■ Directions for this task ■
Update the records below so that every occurrence of "computer-use agent" reads "desktop automation agent", keeping every other line and character unchanged.

■ Source records ■
------------------------------------------------
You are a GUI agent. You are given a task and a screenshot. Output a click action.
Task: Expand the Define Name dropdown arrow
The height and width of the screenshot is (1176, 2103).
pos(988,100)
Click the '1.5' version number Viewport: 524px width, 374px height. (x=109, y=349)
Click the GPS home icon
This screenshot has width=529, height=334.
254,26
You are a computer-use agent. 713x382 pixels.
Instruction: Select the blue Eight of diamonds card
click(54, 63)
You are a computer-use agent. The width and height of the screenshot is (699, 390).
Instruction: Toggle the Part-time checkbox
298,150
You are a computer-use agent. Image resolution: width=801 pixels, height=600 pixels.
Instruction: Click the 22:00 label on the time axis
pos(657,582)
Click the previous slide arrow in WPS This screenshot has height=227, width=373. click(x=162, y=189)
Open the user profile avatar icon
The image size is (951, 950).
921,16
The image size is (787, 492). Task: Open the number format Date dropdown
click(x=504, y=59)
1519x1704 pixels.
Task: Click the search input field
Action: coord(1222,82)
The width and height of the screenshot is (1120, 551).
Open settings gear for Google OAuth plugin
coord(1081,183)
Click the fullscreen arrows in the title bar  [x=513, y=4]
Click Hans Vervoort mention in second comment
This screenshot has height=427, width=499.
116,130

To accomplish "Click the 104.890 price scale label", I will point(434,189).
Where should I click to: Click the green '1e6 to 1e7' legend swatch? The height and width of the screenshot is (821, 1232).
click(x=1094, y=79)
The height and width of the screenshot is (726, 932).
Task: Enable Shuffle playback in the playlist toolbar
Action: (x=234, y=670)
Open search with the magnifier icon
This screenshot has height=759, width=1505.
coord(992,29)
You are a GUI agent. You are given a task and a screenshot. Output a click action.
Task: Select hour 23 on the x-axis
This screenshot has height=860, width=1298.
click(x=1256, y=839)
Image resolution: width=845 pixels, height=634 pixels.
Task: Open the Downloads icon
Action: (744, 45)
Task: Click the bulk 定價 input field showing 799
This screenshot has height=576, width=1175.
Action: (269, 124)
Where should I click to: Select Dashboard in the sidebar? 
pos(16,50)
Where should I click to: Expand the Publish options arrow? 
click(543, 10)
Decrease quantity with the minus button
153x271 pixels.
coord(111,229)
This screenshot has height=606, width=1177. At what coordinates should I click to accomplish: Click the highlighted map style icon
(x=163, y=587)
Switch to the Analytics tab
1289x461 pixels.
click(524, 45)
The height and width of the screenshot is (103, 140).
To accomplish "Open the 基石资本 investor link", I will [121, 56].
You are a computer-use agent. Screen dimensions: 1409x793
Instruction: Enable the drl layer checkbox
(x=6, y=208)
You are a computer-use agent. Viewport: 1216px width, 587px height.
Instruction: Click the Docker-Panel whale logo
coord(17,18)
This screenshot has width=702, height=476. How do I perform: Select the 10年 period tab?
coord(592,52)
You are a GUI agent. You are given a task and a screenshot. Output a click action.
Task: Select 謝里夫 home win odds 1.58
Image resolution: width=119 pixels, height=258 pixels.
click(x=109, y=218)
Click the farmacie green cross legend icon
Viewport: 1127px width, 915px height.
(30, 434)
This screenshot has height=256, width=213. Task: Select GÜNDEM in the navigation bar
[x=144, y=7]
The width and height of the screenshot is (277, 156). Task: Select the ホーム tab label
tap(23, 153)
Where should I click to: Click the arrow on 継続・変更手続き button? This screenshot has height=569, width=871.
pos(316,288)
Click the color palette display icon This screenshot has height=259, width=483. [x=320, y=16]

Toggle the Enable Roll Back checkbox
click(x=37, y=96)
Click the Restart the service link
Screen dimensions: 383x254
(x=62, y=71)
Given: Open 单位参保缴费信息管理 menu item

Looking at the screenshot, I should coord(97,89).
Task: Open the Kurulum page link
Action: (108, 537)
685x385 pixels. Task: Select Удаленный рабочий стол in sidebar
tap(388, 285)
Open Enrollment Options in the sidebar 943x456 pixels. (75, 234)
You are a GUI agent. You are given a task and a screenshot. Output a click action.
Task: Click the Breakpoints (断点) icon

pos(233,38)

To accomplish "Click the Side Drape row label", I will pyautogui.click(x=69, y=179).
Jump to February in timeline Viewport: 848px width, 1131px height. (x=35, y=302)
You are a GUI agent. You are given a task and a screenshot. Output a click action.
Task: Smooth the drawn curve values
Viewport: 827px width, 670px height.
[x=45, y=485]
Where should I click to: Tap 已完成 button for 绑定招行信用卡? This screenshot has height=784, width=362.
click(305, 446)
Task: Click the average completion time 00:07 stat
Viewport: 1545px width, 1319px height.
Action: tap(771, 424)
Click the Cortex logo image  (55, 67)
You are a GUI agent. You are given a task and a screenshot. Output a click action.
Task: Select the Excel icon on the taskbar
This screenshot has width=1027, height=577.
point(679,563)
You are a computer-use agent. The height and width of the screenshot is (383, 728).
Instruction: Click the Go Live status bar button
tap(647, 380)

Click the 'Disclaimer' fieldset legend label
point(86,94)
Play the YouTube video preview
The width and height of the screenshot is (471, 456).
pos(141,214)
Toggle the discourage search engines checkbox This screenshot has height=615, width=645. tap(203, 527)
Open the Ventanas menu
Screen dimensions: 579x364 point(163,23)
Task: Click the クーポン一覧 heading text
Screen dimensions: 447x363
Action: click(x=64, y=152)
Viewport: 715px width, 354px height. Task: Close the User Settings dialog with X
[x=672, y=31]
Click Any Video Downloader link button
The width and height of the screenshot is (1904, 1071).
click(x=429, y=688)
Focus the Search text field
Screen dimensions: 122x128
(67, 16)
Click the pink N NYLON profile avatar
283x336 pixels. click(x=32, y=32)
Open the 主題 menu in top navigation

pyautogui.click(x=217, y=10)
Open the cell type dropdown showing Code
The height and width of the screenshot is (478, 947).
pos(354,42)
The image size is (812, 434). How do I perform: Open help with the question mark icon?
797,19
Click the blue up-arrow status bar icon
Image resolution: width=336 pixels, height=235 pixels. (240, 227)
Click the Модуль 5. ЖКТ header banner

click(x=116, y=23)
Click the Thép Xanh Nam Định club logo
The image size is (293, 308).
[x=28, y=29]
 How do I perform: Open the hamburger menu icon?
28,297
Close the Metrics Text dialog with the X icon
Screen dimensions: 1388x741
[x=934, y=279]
------------------------------------------------
■ Final result ■
You are a GUI agent. You are given a task and a screenshot. Output a click action.
Task: Expand the Define Name dropdown arrow
The height and width of the screenshot is (1176, 2103).
pos(988,100)
Click the '1.5' version number Viewport: 524px width, 374px height. (x=109, y=349)
Click the GPS home icon
This screenshot has width=529, height=334.
254,26
You are a desktop automation agent. 713x382 pixels.
Instruction: Select the blue Eight of diamonds card
click(54, 63)
You are a desktop automation agent. The width and height of the screenshot is (699, 390).
Instruction: Toggle the Part-time checkbox
298,150
You are a desktop automation agent. Image resolution: width=801 pixels, height=600 pixels.
Instruction: Click the 22:00 label on the time axis
pos(657,582)
Click the previous slide arrow in WPS This screenshot has height=227, width=373. click(x=162, y=189)
Open the user profile avatar icon
The image size is (951, 950).
921,16
The image size is (787, 492). Task: Open the number format Date dropdown
click(x=504, y=59)
1519x1704 pixels.
Task: Click the search input field
Action: coord(1222,82)
The width and height of the screenshot is (1120, 551).
Open settings gear for Google OAuth plugin
coord(1081,183)
Click the fullscreen arrows in the title bar  [x=513, y=4]
Click Hans Vervoort mention in second comment
This screenshot has height=427, width=499.
116,130

To accomplish "Click the 104.890 price scale label", I will point(434,189).
Where should I click to: Click the green '1e6 to 1e7' legend swatch? The height and width of the screenshot is (821, 1232).
click(x=1094, y=79)
The height and width of the screenshot is (726, 932).
Task: Enable Shuffle playback in the playlist toolbar
Action: (x=234, y=670)
Open search with the magnifier icon
This screenshot has height=759, width=1505.
coord(992,29)
You are a GUI agent. You are given a task and a screenshot. Output a click action.
Task: Select hour 23 on the x-axis
This screenshot has height=860, width=1298.
click(x=1256, y=839)
Image resolution: width=845 pixels, height=634 pixels.
Task: Open the Downloads icon
Action: (744, 45)
Task: Click the bulk 定價 input field showing 799
This screenshot has height=576, width=1175.
Action: (269, 124)
Where should I click to: Select Dashboard in the sidebar? 
pos(16,50)
Where should I click to: Expand the Publish options arrow? 
click(543, 10)
Decrease quantity with the minus button
153x271 pixels.
coord(111,229)
This screenshot has height=606, width=1177. At what coordinates should I click to accomplish: Click the highlighted map style icon
(x=163, y=587)
Switch to the Analytics tab
1289x461 pixels.
click(524, 45)
The height and width of the screenshot is (103, 140).
To accomplish "Open the 基石资本 investor link", I will [121, 56].
You are a desktop automation agent. Screen dimensions: 1409x793
Instruction: Enable the drl layer checkbox
(x=6, y=208)
You are a desktop automation agent. Viewport: 1216px width, 587px height.
Instruction: Click the Docker-Panel whale logo
coord(17,18)
This screenshot has width=702, height=476. How do I perform: Select the 10年 period tab?
coord(592,52)
You are a GUI agent. You are given a task and a screenshot. Output a click action.
Task: Select 謝里夫 home win odds 1.58
Image resolution: width=119 pixels, height=258 pixels.
click(x=109, y=218)
Click the farmacie green cross legend icon
Viewport: 1127px width, 915px height.
(30, 434)
This screenshot has height=256, width=213. Task: Select GÜNDEM in the navigation bar
[x=144, y=7]
The width and height of the screenshot is (277, 156). Task: Select the ホーム tab label
tap(23, 153)
Where should I click to: Click the arrow on 継続・変更手続き button? This screenshot has height=569, width=871.
pos(316,288)
Click the color palette display icon This screenshot has height=259, width=483. [x=320, y=16]

Toggle the Enable Roll Back checkbox
click(x=37, y=96)
Click the Restart the service link
Screen dimensions: 383x254
(x=62, y=71)
Given: Open 单位参保缴费信息管理 menu item

Looking at the screenshot, I should coord(97,89).
Task: Open the Kurulum page link
Action: (108, 537)
685x385 pixels. Task: Select Удаленный рабочий стол in sidebar
tap(388, 285)
Open Enrollment Options in the sidebar 943x456 pixels. (75, 234)
You are a GUI agent. You are given a task and a screenshot. Output a click action.
Task: Click the Breakpoints (断点) icon

pos(233,38)

To accomplish "Click the Side Drape row label", I will pyautogui.click(x=69, y=179).
Jump to February in timeline Viewport: 848px width, 1131px height. (x=35, y=302)
You are a GUI agent. You are given a task and a screenshot. Output a click action.
Task: Smooth the drawn curve values
Viewport: 827px width, 670px height.
[x=45, y=485]
Where should I click to: Tap 已完成 button for 绑定招行信用卡? This screenshot has height=784, width=362.
click(305, 446)
Task: Click the average completion time 00:07 stat
Viewport: 1545px width, 1319px height.
Action: tap(771, 424)
Click the Cortex logo image  (55, 67)
You are a GUI agent. You are given a task and a screenshot. Output a click action.
Task: Select the Excel icon on the taskbar
This screenshot has width=1027, height=577.
point(679,563)
You are a desktop automation agent. The height and width of the screenshot is (383, 728).
Instruction: Click the Go Live status bar button
tap(647, 380)

Click the 'Disclaimer' fieldset legend label
point(86,94)
Play the YouTube video preview
The width and height of the screenshot is (471, 456).
pos(141,214)
Toggle the discourage search engines checkbox This screenshot has height=615, width=645. tap(203, 527)
Open the Ventanas menu
Screen dimensions: 579x364 point(163,23)
Task: Click the クーポン一覧 heading text
Screen dimensions: 447x363
Action: click(x=64, y=152)
Viewport: 715px width, 354px height. Task: Close the User Settings dialog with X
[x=672, y=31]
Click Any Video Downloader link button
The width and height of the screenshot is (1904, 1071).
click(x=429, y=688)
Focus the Search text field
Screen dimensions: 122x128
(67, 16)
Click the pink N NYLON profile avatar
283x336 pixels. click(x=32, y=32)
Open the 主題 menu in top navigation

pyautogui.click(x=217, y=10)
Open the cell type dropdown showing Code
The height and width of the screenshot is (478, 947).
pos(354,42)
The image size is (812, 434). How do I perform: Open help with the question mark icon?
797,19
Click the blue up-arrow status bar icon
Image resolution: width=336 pixels, height=235 pixels. (240, 227)
Click the Модуль 5. ЖКТ header banner

click(x=116, y=23)
Click the Thép Xanh Nam Định club logo
The image size is (293, 308).
[x=28, y=29]
 How do I perform: Open the hamburger menu icon?
28,297
Close the Metrics Text dialog with the X icon
Screen dimensions: 1388x741
[x=934, y=279]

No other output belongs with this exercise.